My 14 year old finished by saying, “I have read that your penny may not even go to that child…how can a penny feed someone all day? It would be more believable if they said they needed $10 a day to feed them.” I was curious – my little skeptics were savvy and full of innocent inquiries, but what did they know about First World Problems? I asked them.
“What is that?” my 9 year old son asked. Exactly. The irony is in the ridiculous title. First World Problems. We all know what kinds of problems Third World countries face – but us?
“I know it’s silly stuff, like not finding a parking space or having a restaurant get your order wrong I guess.” My 12 year old said. She was right – I think. My first guess would have been our own challenges – such as our homeless veterans, our own orphans, our sick who cannot afford insurance…but that is where I would be wrong. My children and grandchildren have to live in this world – First or Third or Whatever…I once explained to my children the Universal Declaration of Human Rights, born after the Holocaust in 1948. I told them we each “own” 30 basic human rights – as does everyone.
They do not teach this stuff in schools – so we had a discussion. We are all born free and equal. We have the right to live, to eat, to have shelter and to have our own convictions and beliefs. We have the right to marry, have families, have nationality, move, speak freely, have asylum, a fair trial, justice, education and the right to own things. The kids thought it made perfect sense – especially the idea that every child in the world deserved a home, food, a family and safety. Those who do not have such things should get help. My daughter even said she would love to send financial aid to other children in our country. Not overseas. She specifically said that since we live here, we should help other kids who are here. She wanted to send money to a Native American family on a reservation – but there are never any advertisements for that kind of thing. Her request to keep her help here at “home” made sense.
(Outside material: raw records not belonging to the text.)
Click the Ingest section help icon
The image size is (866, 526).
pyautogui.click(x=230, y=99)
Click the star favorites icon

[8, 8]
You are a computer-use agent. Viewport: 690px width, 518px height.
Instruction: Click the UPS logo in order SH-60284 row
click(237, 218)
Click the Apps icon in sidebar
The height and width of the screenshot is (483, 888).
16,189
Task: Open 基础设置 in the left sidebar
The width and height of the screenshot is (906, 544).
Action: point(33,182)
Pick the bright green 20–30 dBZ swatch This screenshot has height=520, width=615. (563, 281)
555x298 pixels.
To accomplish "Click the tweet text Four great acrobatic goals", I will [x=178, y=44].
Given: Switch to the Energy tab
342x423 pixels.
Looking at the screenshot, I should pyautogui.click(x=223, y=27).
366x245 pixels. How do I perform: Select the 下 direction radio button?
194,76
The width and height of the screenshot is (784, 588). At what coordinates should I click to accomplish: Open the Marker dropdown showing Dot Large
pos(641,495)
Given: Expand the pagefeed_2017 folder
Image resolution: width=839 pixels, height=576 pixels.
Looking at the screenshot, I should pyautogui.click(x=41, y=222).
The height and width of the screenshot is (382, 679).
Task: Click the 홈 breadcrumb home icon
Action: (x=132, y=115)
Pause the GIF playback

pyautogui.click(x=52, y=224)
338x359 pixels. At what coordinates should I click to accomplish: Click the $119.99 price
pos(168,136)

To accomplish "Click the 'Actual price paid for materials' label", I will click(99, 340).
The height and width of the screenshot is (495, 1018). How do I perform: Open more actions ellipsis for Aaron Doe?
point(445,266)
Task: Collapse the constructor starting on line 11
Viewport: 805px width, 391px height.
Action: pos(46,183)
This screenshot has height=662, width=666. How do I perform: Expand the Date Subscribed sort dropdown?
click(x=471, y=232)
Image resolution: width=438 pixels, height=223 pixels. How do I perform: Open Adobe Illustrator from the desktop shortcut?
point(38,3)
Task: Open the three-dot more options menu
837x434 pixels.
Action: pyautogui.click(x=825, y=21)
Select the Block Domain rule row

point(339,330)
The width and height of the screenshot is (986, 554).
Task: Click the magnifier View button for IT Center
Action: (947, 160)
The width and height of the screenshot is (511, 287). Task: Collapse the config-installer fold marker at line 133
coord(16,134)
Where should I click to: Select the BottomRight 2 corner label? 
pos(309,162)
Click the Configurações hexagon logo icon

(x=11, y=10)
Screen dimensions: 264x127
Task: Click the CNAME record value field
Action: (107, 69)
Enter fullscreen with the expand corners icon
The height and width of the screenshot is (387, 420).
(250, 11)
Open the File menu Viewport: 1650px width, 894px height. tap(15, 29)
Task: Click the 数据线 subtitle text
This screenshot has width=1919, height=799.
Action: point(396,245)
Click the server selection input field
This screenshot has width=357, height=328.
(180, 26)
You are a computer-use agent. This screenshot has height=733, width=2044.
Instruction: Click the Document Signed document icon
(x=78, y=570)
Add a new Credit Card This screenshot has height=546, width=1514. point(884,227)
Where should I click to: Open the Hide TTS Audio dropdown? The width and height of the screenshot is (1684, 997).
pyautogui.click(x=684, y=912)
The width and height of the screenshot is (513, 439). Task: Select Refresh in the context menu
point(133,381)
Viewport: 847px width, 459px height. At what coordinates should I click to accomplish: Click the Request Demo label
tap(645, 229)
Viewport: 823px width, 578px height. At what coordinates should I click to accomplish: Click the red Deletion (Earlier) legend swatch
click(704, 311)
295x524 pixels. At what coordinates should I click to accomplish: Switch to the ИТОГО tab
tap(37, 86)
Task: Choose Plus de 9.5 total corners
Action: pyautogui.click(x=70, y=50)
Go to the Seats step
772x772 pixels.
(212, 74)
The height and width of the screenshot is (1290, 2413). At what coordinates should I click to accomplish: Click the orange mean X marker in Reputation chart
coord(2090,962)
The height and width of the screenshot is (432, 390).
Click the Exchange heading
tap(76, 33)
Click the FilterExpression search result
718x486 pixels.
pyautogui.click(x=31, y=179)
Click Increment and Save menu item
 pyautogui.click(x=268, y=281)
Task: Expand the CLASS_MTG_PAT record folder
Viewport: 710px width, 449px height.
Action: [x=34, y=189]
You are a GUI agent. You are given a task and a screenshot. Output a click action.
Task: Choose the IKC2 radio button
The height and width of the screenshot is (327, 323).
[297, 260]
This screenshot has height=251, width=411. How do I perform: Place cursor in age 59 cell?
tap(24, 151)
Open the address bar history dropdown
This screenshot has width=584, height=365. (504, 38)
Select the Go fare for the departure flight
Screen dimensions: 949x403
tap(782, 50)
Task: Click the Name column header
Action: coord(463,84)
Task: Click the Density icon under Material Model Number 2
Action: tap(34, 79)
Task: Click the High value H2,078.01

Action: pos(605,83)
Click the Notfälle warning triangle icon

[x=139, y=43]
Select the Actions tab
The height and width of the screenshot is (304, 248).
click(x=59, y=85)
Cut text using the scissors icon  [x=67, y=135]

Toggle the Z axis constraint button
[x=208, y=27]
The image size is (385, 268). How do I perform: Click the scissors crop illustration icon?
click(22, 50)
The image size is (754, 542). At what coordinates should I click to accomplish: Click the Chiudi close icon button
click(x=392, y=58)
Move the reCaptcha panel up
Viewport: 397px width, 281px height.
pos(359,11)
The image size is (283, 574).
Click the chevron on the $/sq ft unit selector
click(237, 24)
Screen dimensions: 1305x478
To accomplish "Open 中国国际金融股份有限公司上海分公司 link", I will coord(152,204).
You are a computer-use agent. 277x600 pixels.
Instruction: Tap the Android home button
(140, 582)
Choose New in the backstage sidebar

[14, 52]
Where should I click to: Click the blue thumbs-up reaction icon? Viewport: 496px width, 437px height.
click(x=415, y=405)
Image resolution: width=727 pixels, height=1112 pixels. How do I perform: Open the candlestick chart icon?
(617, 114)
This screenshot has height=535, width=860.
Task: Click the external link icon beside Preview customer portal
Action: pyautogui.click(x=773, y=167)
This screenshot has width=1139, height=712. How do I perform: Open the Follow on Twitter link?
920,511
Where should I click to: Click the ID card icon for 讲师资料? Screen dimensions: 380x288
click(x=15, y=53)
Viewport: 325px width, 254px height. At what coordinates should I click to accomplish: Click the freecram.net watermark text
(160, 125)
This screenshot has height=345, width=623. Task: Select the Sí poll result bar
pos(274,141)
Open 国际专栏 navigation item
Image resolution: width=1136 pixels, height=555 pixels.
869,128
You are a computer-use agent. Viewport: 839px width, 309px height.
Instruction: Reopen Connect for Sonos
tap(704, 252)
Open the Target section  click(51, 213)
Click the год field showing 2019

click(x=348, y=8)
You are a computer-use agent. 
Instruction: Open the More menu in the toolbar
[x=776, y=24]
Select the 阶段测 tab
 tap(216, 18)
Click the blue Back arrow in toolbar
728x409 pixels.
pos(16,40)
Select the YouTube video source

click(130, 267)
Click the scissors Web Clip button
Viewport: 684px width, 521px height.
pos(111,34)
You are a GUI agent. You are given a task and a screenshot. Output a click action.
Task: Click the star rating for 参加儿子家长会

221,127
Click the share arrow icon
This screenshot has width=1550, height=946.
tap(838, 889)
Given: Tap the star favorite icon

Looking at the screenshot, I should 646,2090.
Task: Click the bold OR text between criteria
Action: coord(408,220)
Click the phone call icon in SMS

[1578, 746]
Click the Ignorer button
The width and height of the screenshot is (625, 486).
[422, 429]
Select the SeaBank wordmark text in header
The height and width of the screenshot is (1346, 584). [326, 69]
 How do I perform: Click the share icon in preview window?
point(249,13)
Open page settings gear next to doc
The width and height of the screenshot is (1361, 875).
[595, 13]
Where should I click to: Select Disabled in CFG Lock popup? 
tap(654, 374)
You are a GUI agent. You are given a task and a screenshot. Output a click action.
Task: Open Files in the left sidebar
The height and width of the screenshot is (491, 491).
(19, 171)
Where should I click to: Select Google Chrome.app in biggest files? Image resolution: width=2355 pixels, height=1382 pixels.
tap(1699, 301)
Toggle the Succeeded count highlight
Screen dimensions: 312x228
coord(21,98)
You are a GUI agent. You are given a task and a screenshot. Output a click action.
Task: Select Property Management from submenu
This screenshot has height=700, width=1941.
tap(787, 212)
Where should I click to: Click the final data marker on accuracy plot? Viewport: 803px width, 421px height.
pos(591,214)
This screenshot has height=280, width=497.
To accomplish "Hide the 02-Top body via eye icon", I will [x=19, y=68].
And now my parents are home – back from their date night. Perhaps these moments of “me” time are for this: making sense of the world and piecing together the puzzles which are our interactive lives. Heck – I’ve multi-tasked while sitting here – I have diner planned for tomorrow night and a grocery list ready to go. My First World problem of not having enough quiet time is definitely one with which I can live. Silence is golden, but I can never find the duct tape.